Surge, então, o tipo comum, esmagadora maioria na Terra: o
indivíduo que defende o valor do Bem, mas com facilidade se detém no Mal.
Alguém que acredita em princípios morais, mas nem sempre age com moralidade. Se
atrelado à religião, temos nele o fariseu, preocupado com as aparências, sem
cuidar da essência.
Há um castigo imposto àqueles que se deixam levar pelas
tendências puramente humanas. É a perda da tranquilidade, a insatisfação
crônica, a angústia existencial, marcadas pela incapacidade de orar, de sentir
a presença da Espiritualidade. E a Vida, assim, tornasse um fardo terrivelmente
pesado.
No passado, muita gente tentava adquirir pureza para o
cultivo da religiosidade autêntica, entregando-se a mortificações não raro
caracterizadas por excessos mórbidos.

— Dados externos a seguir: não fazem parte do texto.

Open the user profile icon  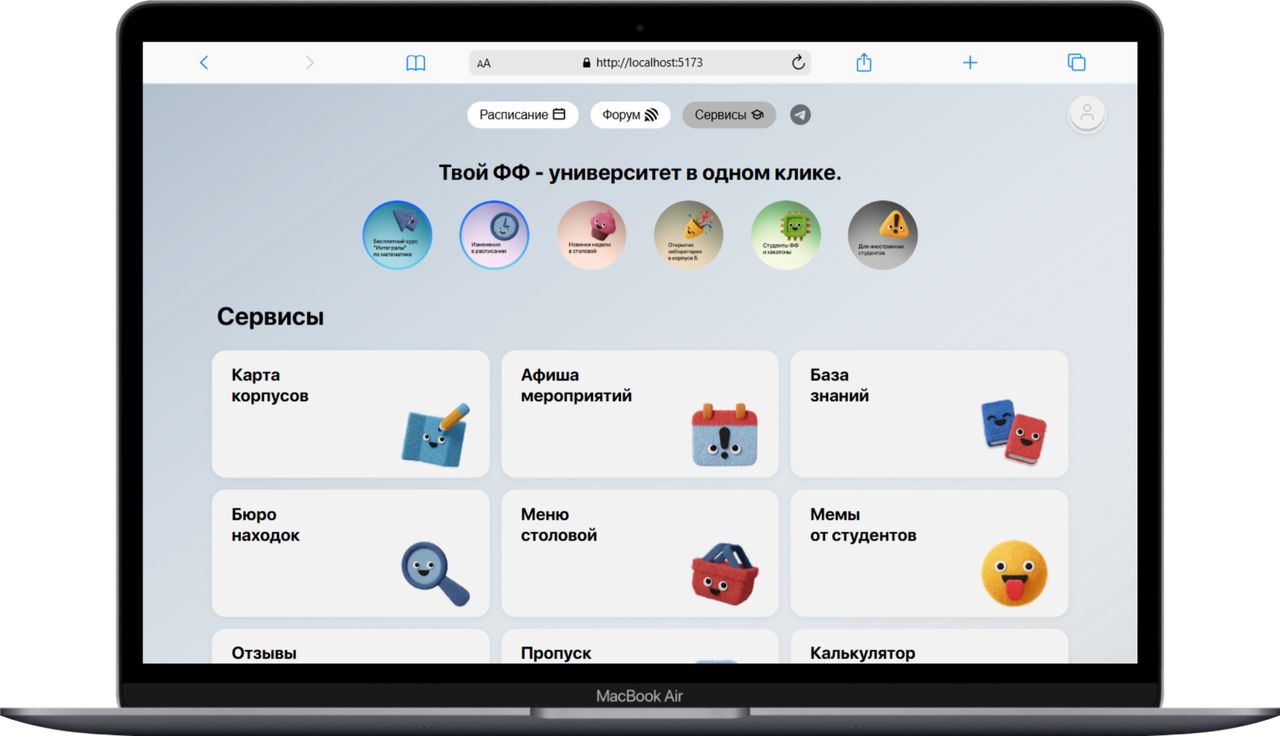coord(1086,114)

Anacoretas pastavam nos campos, à maneira
de animais; outros rolavam nus sobre arbustos espinheiros ou viviam em charcos
infestados de serpentes.
Monges de determinadas ordens passavam a existência em
sombrios mosteiros, sem jamais pronunciarem uma única palavra.

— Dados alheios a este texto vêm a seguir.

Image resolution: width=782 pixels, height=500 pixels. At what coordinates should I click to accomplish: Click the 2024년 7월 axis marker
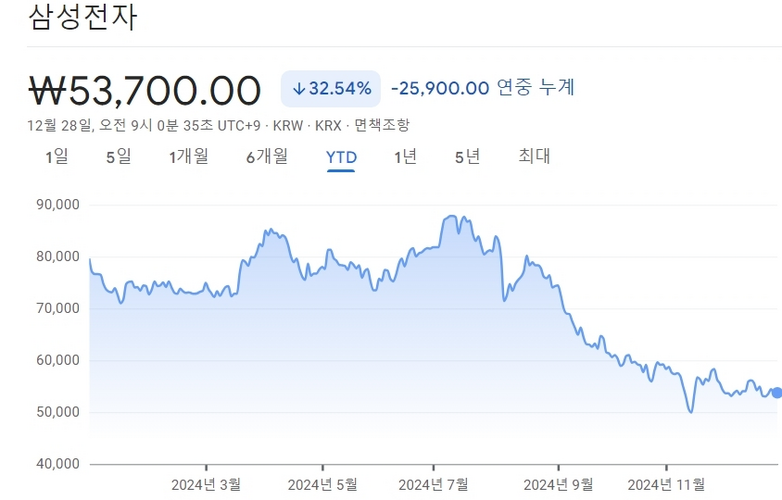tap(433, 484)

Certamente, tudo o que puderam aprender nessas desastradas
existências foi que ninguém pode encontrar Deus aplicando agressividade contra
si mesmo ou fugindo do convívio social.
A retomada da pureza, para o cultivo da fé autêntica, não
pode estabelecer-se em clima de isolamento nem de mortificação. Impossível
também retomá-la ao nível da ingenuidade ou da simplicidade dos primeiros anos
de vida.
Com a doutrina Espírita aprendemos a retomá-la em níveis
mais altos e definitivos, em bases de conscientização, seguindo os caminhos do
trabalho no campo do Bem e do combate sistemático às nossas tendências
inferiores. Neste particular, há muitas perguntas que deveríamos formular
diariamente:
Quantas horas por dia estamos dedicando à participação em obras assistenciais?Quantas vezes por semana temos comparecido ao círculo da oração, no templo de nossa preferência, não para receber, mas para oferecer algo, em termos de participação?Quais os recursos que estamos mobilizando para ajudar a combater a miséria e o infortúnio que grassam na vida social?Quantas vezes temos calado diante das ofensas alheias?Quantas vezes temos perdoado aos que nos criticam?Quantas vezes temos disciplinado a língua, evitando a maledicência?Quantas visitas temos feitos a enfermos e necessitados, atendendo suas necessidades imediatas, levando-lhes consolo e esperança?O que temos feitos para edificar o Bem no mundo? Qual nosso empenho por eliminar o Mal em nós?
Em se tratando de comunhão com Deus, o culto religioso, a
reunião mediúnica, o trabalho doutrinário, a leitura do livro espírita são
recursos preciosos. Todavia, representam apenas um planejamento. Para sentir a
presença de Deus, precisamos muita mais de fazejamento.